What are of primary interest here are two points:
1) The donning of Parthian kings of composite names including the root "Mithra" exemplified the significant stature that Mithra bore in the religion.
This was not only a phenomena in the east within the Parthian dynasties, but also the West in kingdoms such as that of Pontus, which was established by Mithradates I Ctistes who, during the the wars of the Diadochi (the battles of the Greek generals following Alexander's death) forged his Pontic Kingdom. The region of the Pontic Empire eventually stretched from Cappadocia, its northeastern Anatolian home to include much of Anatolia, the Crimean region, and parts of what is now southern Ukraine under the reign of Mithradates IV Eupator. Skirmishes between the Pontic kingdom and Greece marked different points in its timeline, until it was eventually conquered by Pompey in 66 B.C.E., marking the end of one of Rome's greatest adversaries.
2) The Romans in their drives into Asia Minor, for the first time came significantly in contact with Mithraism.
One of those contacts is recorded by Plutarch, who explained how during the Mithradatic wars between Rome and the Pontic kingdom, Cilician pirates hired themselves out to the king; some were noted to perform strange rite atop mount Olympus in praise of the god Mithra which, and Plutarch admits, were religious mysteries later preserved by the Romans. This in itself creates a hardy link between the later Romanized Mithraism and the Mithraism begotten from Mazdaism.

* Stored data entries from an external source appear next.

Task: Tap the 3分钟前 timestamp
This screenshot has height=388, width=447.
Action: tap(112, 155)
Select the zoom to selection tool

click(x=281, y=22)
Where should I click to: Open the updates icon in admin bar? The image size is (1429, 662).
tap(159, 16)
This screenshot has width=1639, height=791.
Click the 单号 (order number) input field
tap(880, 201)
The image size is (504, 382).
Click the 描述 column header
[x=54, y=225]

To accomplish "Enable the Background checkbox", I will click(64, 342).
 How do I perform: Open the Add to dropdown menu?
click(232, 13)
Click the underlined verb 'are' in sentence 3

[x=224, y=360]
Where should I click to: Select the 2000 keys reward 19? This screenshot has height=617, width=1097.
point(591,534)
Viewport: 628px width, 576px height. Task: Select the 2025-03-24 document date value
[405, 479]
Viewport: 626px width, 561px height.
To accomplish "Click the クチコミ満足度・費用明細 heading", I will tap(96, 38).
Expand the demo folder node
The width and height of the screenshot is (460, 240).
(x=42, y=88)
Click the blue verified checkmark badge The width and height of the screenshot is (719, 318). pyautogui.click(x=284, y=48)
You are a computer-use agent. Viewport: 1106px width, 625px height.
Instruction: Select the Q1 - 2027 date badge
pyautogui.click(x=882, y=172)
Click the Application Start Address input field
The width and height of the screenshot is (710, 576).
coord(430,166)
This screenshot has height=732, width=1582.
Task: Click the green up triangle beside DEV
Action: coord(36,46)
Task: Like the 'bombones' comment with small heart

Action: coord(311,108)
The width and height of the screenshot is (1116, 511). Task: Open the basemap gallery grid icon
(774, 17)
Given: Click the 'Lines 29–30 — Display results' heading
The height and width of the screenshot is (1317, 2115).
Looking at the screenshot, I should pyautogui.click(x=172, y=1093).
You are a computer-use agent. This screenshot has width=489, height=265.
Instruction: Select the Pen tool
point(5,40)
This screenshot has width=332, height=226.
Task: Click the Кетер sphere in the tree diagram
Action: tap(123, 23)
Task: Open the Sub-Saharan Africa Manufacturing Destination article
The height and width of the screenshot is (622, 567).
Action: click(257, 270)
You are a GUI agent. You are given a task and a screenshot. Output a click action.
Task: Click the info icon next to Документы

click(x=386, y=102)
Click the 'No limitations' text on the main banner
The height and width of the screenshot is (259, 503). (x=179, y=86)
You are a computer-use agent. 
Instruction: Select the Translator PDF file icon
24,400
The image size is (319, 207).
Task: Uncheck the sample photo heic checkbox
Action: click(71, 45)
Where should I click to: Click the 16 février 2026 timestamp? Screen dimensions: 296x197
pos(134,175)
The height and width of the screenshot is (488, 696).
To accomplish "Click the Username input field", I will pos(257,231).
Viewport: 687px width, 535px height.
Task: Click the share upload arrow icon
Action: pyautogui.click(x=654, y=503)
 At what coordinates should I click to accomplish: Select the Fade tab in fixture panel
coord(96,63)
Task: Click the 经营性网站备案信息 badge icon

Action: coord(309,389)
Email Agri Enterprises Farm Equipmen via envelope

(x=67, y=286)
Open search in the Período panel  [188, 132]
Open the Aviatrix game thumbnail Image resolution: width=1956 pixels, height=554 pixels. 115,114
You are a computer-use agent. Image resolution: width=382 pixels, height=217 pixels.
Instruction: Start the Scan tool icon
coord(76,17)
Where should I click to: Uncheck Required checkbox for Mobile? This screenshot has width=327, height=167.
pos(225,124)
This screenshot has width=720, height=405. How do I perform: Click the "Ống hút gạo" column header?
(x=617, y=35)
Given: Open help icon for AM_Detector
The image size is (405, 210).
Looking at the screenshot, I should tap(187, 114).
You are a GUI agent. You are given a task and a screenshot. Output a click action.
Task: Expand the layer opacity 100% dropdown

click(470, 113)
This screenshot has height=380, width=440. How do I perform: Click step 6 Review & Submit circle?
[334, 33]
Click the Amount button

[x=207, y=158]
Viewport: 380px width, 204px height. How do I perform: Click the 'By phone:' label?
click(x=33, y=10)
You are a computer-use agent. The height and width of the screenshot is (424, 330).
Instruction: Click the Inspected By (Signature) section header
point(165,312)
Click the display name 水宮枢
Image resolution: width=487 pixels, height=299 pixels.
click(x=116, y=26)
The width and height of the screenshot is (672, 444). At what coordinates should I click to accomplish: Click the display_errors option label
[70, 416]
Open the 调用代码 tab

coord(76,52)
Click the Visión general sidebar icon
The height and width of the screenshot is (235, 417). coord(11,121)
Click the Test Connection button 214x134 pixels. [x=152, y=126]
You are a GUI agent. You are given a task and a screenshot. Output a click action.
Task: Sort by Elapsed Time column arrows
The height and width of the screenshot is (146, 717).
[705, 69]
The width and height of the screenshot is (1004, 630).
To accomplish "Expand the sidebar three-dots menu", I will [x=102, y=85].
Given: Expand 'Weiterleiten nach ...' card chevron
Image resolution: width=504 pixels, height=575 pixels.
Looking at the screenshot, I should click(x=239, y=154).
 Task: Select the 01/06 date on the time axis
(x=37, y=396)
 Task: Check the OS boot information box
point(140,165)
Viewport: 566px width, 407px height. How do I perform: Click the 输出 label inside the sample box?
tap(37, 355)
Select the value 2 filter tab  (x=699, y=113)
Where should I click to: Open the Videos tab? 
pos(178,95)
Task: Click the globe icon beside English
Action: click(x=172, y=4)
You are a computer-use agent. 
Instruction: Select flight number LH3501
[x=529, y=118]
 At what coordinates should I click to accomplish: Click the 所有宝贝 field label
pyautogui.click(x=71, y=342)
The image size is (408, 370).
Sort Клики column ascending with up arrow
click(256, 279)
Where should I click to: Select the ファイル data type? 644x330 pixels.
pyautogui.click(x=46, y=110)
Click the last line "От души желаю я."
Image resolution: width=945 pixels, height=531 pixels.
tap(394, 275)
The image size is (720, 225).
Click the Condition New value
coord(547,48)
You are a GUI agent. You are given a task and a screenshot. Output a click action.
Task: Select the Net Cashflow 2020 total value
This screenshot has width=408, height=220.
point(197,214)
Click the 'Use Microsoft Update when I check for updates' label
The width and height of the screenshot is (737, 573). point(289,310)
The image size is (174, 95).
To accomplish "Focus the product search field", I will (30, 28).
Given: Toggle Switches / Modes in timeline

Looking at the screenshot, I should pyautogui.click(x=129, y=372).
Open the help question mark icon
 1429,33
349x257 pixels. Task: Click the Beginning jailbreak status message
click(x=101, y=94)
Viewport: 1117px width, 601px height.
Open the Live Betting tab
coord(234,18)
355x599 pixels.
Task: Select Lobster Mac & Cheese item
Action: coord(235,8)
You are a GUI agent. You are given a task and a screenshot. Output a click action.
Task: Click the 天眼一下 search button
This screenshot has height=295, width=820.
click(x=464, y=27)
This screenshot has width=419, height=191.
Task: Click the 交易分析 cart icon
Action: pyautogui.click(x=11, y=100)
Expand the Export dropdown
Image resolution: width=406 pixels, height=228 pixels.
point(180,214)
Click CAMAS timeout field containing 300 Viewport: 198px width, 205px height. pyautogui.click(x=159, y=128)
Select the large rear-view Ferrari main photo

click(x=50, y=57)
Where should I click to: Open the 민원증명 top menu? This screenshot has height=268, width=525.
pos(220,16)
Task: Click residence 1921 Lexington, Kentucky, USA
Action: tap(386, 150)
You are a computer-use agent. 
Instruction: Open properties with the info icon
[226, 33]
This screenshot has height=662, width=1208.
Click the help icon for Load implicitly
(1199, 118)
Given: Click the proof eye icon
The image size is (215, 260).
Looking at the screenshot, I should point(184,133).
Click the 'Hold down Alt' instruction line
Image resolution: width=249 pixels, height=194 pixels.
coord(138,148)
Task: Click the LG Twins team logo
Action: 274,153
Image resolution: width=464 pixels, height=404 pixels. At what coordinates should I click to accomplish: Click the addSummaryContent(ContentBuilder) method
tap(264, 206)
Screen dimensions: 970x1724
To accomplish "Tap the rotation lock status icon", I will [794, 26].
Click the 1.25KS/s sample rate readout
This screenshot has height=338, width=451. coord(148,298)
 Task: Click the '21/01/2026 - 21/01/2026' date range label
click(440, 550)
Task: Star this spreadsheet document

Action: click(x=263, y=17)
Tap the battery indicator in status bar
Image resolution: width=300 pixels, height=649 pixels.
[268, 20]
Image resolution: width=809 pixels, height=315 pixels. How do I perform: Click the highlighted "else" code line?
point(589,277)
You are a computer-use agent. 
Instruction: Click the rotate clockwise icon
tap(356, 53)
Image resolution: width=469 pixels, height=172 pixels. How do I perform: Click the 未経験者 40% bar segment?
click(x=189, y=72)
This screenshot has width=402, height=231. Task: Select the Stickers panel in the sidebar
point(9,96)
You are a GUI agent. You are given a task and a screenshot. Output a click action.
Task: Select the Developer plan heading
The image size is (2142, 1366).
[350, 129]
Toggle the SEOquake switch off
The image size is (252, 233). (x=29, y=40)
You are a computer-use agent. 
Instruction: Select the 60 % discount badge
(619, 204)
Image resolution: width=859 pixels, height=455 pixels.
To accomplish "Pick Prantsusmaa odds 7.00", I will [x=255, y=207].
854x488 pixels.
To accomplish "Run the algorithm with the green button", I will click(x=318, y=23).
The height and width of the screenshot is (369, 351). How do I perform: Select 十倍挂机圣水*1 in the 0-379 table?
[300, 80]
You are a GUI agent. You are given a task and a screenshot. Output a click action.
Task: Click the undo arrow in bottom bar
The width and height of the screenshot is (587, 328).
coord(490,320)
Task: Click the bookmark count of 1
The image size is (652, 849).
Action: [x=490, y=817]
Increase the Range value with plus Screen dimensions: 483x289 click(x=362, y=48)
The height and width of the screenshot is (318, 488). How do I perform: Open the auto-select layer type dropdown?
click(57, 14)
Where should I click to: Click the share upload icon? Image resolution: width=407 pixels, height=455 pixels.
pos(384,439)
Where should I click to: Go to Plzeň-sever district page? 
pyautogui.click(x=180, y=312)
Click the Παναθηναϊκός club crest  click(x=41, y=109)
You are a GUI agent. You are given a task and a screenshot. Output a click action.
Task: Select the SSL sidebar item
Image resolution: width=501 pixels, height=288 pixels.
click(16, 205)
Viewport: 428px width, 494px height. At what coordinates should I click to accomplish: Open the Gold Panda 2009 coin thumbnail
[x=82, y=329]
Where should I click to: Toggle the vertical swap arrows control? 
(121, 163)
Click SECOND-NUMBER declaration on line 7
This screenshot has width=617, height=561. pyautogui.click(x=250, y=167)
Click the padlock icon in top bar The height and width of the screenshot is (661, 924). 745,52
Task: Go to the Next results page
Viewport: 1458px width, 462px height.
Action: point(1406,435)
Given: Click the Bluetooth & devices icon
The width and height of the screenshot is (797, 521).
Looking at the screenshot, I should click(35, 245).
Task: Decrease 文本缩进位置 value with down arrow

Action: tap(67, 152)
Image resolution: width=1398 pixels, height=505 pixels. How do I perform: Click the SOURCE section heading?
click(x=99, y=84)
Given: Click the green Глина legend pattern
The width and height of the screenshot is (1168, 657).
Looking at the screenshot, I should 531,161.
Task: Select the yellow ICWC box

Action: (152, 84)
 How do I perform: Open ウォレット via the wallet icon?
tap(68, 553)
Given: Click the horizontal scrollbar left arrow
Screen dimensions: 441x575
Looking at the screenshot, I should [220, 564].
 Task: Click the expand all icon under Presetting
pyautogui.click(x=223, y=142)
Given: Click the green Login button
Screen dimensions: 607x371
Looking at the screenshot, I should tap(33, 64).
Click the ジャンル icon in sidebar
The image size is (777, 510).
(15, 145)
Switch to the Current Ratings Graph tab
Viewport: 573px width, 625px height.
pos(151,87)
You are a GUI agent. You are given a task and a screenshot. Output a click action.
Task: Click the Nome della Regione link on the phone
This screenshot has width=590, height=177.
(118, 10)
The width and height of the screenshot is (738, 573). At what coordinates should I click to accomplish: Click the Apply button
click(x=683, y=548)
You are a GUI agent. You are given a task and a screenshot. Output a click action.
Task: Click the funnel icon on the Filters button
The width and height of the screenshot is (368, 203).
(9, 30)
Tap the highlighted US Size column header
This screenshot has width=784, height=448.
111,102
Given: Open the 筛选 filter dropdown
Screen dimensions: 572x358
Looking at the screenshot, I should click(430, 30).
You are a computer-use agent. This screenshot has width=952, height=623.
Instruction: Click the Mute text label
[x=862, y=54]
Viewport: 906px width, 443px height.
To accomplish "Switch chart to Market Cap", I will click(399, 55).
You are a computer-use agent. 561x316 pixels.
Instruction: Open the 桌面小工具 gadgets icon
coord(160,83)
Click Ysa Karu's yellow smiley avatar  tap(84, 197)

At any rate, as can be clearly seen from the nature of Mithra himself, or Mithras as the Romans called him, he had a great appeal towards the military from his own spiritually militarisitic nature. In the Avesta he was understood as the god in whom invocation would bring victory in battle, and this without doubt, would be appealing to any soldier weighted by the mortal vicissitudes of war. Moreover, by this time Mithraism had reached the status of a mystery cult. Many Romans had become disillusioned by the flagrant hypocrisy and dun coloured nature of their religion and found in Mithraism a spark of eastern mysticism and power that was far more attractive. Also, Roman military policy dictated that Roman legionaries not serve in a district that they were born or raised in, and were often stationed in far regions of the empire - also, Roman armies during the first century B.C.E. and the centuries during the Christian era were constantly sent to combat various foes, be it Germanic tribesman in the region of the Danube, or to quell disruption in Asia Minor, and as such often found their officers and legions intermingling. For these reasons Mithraism quickly spread through the Roman occupation armies in Asia Minor, primarily through proselytizing legionaries.